## Data under study

= = =

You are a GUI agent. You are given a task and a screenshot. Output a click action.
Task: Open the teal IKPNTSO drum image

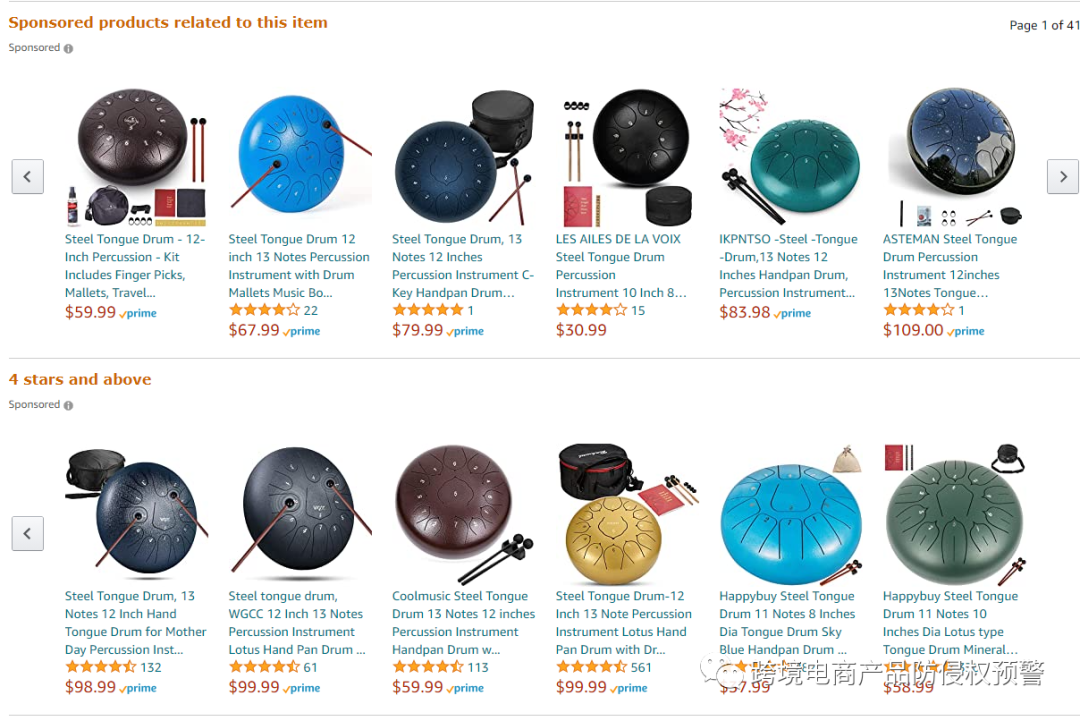pyautogui.click(x=790, y=157)
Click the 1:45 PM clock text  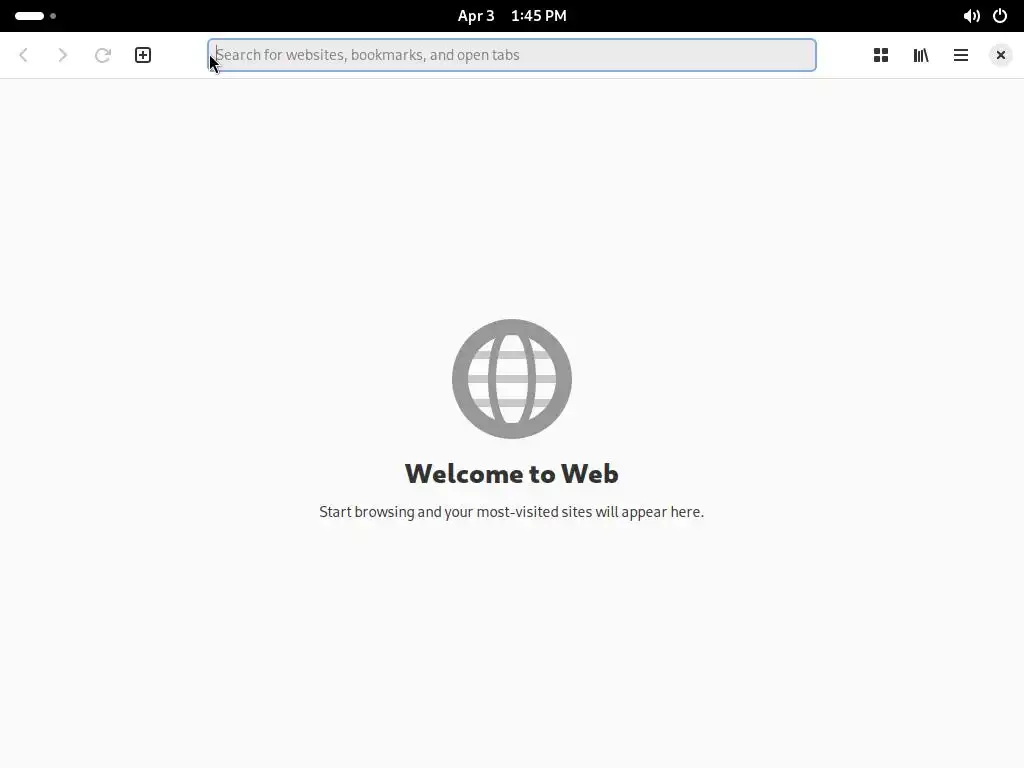(x=539, y=16)
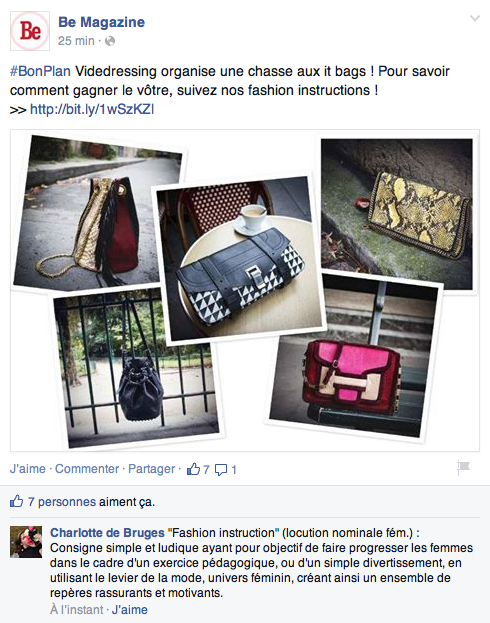Click Charlotte de Bruges profile picture
490x623 pixels.
26,542
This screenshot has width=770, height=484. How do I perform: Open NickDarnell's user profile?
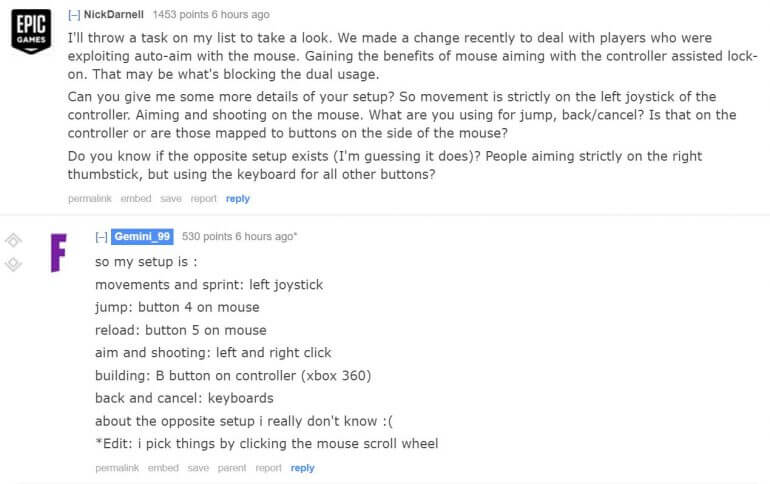(x=113, y=15)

= = =

## Exercise description
Copy exactly, and copy nothing else: the lines from the one containing "This screenshot has" through the end of the data, both ends included, with pictures left out.

## Solved problem
This screenshot has width=770, height=484. How do I perform: Open NickDarnell's user profile?
(x=113, y=15)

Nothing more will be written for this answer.